We're proving that electricity and magnetism are essentially two manifestations of the same underlying phenomenon by using the toy example of a positive charge moving parallel to an infinitely long current carrying wire.
I'm having trouble understanding why the line density of the positive ions and electrons in the wire changes between the laboratory frames and the rest frame of the test charge to yield a net electric field in the rest frame.
In the laboratory frame (O), the positive ions have line density $\lambda_0 $ and velocity $\mathbf{v} = 0$ and the electrons have a line density $-\lambda_0 $ and velocity $\mathbf{v} = -v_o$, so the net current is $I = \lambda_0v_0$, and the net charge on the wire is $Q = 0$. I think the simplest case would be if the test charge has velocity $\mathbf{v} = -v_o$. So it is clear that the test charge experiences a force due to the magnetic field produced by the current in the Lab frame.

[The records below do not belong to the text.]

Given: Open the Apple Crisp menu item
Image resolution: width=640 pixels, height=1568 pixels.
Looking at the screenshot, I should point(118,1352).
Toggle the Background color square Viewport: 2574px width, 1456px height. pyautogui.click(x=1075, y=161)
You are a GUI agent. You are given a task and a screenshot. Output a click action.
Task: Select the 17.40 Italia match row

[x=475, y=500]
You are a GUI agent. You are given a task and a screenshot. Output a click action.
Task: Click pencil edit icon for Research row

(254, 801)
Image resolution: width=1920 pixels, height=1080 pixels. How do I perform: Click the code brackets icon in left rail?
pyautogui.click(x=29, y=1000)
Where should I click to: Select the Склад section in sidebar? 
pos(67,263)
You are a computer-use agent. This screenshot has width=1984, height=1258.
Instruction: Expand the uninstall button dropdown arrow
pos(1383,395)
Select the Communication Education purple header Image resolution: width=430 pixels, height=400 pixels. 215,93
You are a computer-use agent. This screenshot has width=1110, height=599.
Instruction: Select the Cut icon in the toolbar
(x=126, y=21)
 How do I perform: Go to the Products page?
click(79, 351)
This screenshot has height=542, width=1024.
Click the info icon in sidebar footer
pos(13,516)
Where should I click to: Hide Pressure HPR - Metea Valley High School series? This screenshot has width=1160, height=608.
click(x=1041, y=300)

My problem comes about when we move to the test charge's rest frame. The lecture notes say that length contraction increases the line density of the positive ions to $\lambda_+ = \gamma \lambda_0 $ and decreases the line density of the electrons to $\lambda_- = \frac{\lambda_0}{\gamma} $ to yield a net positive charge and an electric field around the wire. But I can't see how this comes about - I thought charge was a relativistic invariant? How did we 'create' charge by moving from one reference frame to another? I can't see why length contraction affects the line density of the charge carriers and why the positive ions' line density increase and the electrons' decrease.